Records to process Start Marker

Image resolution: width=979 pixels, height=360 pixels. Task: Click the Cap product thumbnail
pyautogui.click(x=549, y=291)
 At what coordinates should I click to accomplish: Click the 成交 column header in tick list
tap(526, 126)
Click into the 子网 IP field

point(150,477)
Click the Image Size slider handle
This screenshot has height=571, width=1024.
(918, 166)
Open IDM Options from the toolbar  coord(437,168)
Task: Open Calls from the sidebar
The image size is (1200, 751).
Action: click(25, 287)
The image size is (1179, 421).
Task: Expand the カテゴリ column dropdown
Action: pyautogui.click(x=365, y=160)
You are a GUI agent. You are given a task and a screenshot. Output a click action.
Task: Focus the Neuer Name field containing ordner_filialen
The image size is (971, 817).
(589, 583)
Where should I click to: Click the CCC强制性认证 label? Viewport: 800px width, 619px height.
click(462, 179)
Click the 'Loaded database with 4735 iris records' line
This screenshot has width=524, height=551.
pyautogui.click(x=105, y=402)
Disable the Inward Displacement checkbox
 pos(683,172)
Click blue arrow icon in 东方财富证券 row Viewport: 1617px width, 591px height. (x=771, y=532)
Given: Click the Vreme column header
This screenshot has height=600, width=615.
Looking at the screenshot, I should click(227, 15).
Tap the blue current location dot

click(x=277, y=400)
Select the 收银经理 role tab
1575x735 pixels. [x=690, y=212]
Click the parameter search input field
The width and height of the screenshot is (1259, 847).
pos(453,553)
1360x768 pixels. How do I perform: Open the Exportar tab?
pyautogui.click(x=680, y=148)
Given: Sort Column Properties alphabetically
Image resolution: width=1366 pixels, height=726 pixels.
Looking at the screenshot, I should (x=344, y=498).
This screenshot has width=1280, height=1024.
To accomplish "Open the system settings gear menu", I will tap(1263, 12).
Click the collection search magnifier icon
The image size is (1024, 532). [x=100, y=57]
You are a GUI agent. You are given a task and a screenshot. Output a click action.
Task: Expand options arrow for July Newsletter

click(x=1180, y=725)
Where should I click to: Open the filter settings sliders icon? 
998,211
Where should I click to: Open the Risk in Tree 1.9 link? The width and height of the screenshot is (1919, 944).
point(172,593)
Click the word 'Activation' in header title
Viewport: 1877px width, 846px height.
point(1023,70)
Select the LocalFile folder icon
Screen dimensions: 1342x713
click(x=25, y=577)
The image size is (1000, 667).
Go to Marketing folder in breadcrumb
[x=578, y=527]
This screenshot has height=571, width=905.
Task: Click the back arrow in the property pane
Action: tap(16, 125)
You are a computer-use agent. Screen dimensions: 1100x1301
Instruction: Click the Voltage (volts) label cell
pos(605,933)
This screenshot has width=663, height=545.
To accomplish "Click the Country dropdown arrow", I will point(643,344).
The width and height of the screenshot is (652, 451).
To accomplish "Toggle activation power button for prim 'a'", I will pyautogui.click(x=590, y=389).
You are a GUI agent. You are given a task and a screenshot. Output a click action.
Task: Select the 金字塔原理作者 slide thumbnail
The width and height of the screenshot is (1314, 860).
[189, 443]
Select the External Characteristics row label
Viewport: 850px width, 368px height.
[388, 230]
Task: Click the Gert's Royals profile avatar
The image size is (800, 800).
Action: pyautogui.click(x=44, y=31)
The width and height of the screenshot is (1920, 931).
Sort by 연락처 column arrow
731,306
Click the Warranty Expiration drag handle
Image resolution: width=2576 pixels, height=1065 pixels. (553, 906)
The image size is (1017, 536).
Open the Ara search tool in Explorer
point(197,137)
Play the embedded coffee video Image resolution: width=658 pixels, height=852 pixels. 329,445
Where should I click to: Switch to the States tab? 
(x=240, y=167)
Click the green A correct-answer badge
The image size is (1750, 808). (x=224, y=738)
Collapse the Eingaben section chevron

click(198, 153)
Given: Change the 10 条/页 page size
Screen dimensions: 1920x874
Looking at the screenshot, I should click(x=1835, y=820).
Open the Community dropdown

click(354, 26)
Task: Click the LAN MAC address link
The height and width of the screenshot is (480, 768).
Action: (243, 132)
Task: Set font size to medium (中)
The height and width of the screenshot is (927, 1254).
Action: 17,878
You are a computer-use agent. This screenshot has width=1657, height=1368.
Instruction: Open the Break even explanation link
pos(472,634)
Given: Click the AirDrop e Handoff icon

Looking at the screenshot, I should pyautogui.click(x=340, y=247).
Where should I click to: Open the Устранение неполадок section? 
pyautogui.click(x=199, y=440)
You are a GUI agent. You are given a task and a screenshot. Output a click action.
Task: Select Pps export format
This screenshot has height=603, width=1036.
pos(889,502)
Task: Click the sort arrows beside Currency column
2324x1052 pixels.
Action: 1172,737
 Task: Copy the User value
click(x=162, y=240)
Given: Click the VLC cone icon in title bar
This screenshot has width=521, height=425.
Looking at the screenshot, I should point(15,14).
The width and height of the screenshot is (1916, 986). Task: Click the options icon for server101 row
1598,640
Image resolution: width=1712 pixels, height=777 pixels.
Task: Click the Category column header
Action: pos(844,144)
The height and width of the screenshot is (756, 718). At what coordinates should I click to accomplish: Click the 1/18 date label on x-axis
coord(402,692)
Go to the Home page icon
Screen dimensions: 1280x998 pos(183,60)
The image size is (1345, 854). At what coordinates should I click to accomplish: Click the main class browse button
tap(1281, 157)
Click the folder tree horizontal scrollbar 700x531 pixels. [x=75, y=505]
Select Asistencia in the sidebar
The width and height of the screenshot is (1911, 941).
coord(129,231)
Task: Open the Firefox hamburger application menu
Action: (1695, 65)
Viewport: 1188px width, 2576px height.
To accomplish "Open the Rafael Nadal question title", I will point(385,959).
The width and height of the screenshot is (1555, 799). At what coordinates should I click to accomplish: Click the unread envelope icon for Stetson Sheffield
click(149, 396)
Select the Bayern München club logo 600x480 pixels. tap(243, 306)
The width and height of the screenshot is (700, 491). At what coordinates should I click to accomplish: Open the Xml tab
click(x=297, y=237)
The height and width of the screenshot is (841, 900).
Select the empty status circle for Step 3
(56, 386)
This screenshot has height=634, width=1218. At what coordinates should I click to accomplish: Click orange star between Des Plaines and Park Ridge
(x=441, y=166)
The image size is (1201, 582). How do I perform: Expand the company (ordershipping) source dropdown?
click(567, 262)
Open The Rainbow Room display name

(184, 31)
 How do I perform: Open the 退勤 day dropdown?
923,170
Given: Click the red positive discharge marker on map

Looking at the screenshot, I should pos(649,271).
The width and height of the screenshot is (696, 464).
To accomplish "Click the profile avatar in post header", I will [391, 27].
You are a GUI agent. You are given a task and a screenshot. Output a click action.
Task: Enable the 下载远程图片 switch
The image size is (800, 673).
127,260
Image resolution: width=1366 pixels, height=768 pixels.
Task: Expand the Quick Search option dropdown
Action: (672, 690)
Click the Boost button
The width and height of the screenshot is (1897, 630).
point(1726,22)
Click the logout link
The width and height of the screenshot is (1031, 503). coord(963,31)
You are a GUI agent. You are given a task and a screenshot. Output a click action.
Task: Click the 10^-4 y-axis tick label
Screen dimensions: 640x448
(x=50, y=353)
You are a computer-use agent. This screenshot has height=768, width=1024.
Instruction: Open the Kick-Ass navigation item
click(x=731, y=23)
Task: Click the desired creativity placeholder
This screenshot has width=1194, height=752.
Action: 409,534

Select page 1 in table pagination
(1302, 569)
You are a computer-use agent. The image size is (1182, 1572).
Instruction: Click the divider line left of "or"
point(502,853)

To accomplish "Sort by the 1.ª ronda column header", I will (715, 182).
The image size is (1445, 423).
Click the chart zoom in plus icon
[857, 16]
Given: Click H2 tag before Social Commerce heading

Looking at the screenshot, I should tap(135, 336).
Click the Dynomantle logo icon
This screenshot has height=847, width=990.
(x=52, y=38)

Records to process End Marker

- [What to work on] Your task for the entries above: copy exactly the span starting with the line with "Click the folder" and going on through the line with "Task: Enable the 下载远程图片 switch", both lines included, and nothing else.

- [Output for this exercise]
Click the folder tree horizontal scrollbar 700x531 pixels. [x=75, y=505]
Select Asistencia in the sidebar
The width and height of the screenshot is (1911, 941).
coord(129,231)
Task: Open the Firefox hamburger application menu
Action: (1695, 65)
Viewport: 1188px width, 2576px height.
To accomplish "Open the Rafael Nadal question title", I will point(385,959).
The width and height of the screenshot is (1555, 799). At what coordinates should I click to accomplish: Click the unread envelope icon for Stetson Sheffield
click(149, 396)
Select the Bayern München club logo 600x480 pixels. tap(243, 306)
The width and height of the screenshot is (700, 491). At what coordinates should I click to accomplish: Open the Xml tab
click(x=297, y=237)
The height and width of the screenshot is (841, 900).
Select the empty status circle for Step 3
(56, 386)
This screenshot has height=634, width=1218. At what coordinates should I click to accomplish: Click orange star between Des Plaines and Park Ridge
(x=441, y=166)
The image size is (1201, 582). How do I perform: Expand the company (ordershipping) source dropdown?
click(567, 262)
Open The Rainbow Room display name

(184, 31)
 How do I perform: Open the 退勤 day dropdown?
923,170
Given: Click the red positive discharge marker on map

Looking at the screenshot, I should pos(649,271).
The width and height of the screenshot is (696, 464).
To accomplish "Click the profile avatar in post header", I will [391, 27].
You are a GUI agent. You are given a task and a screenshot. Output a click action.
Task: Enable the 下载远程图片 switch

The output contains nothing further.